# Work item
Send back every record exactly.

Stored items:
------------------------------------------------------------
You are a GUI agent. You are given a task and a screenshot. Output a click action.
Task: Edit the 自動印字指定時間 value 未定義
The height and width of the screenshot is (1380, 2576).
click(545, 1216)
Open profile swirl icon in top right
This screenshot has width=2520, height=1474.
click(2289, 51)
------------------------------------------------------------
# Answer box
You are a GUI agent. You are given a task and a screenshot. Output a click action.
Task: Edit the 自動印字指定時間 value 未定義
The height and width of the screenshot is (1380, 2576).
click(545, 1216)
Open profile swirl icon in top right
This screenshot has width=2520, height=1474.
click(2289, 51)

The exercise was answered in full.